Like discovery, motion practice as we now know it, is not very sustainable either. Motion practice can be a useful tool used to streamline litigation and narrow the issues. Still, within the parameters of civil procedure, it can be a time consuming and costly part of litigation. Often, its purposes can be accomplished by adopting the practice of transparency that is inherent in the nature of Collaborative Practice.

Consider this alternative: Once an initial legal analysis is done, some very open and transparent exchanges of positions and legal arguments between the lawyers can and should take place. Assuming both lawyers assess the case well, they can agree to be open and transparent about their clients’ respective claims and legal positions. This can be helpful in crystallizing both the basis for and the focus of the negotiation and can move the parties to the negotiating table sooner. 

Mutual recognition of the merits of one party’s claims and the other party’s counters or defenses can be accomplished by an exchange of memorandum-styled letters between the lawyers and a subsequent face-to-face meeting of the lawyers involved. One party presents its case and the legal and factual basis for it. The other party responds, and either advised the first party of the weaknesses or holes in the legal positions advanced or the strength of the defenses. They also exchange the factual arguments of each side, as the lawyers know them to be. They can provide each other with relevant documentation in support of their positions when they meet, all within the parameters of settlement negotiations. This process and exchange of supporting documentation can take the place of the typical demand letter from one side and usual positional response from the other side. But instead of setting the stage for a negotiation about the dollar amount of the settlement, these are setting the stage for the determination of whether a case is a good candidate for early ADR.

For a case to be a good candidate for Collaborative Law or mediation, both parties must have some colorable and valid legal and factual arguments. If one or the other does not have a strong claim or a strong defense, using Collaborative Law or early mediation is probably not warranted. It may sound counterintuitive at first, but it is the strength of the two parties’ respective legal positions that earns each of them the right to sit at the interest-based negotiating table. If one party essentially has no claim or no case, Collaborative practitioners should not be wasting their time and risking damaging the legitimacy of the Collaborative Law movement by suggesting using Collaborative Law.
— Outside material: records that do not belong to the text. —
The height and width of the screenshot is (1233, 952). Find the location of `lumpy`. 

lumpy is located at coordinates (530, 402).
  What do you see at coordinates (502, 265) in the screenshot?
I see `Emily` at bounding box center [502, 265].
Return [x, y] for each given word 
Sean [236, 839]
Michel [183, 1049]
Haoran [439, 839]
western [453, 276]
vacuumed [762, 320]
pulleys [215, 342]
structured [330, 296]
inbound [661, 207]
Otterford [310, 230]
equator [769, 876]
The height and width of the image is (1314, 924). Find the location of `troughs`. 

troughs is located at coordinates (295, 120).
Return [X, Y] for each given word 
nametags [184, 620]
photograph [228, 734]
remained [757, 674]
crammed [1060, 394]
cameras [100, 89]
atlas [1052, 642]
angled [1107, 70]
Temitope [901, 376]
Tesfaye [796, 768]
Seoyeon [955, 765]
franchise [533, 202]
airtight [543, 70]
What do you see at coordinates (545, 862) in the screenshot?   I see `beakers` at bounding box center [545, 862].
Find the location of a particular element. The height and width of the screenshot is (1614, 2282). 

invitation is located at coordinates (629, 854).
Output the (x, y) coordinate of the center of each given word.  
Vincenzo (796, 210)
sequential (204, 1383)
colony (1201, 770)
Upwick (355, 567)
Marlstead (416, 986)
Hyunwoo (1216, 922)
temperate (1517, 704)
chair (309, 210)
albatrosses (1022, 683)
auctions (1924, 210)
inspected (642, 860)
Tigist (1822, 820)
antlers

They provide the client value by doing a thorough initial assessing of the claims, advising the client that he or she has no viable claim and respectfully urging the client to invest his or her time, energy, emotions and money in something more productive.

As a community, by making the existence of a strong claim a pre-requisite, Collaborative lawyers help maintain their integrity and credibility such that when one of us approaches another lawyer with a case and suggests that a collaborative process be used to resolve it, the other lawyer can assume that the case has merit because a collaborative lawyer brought it forward.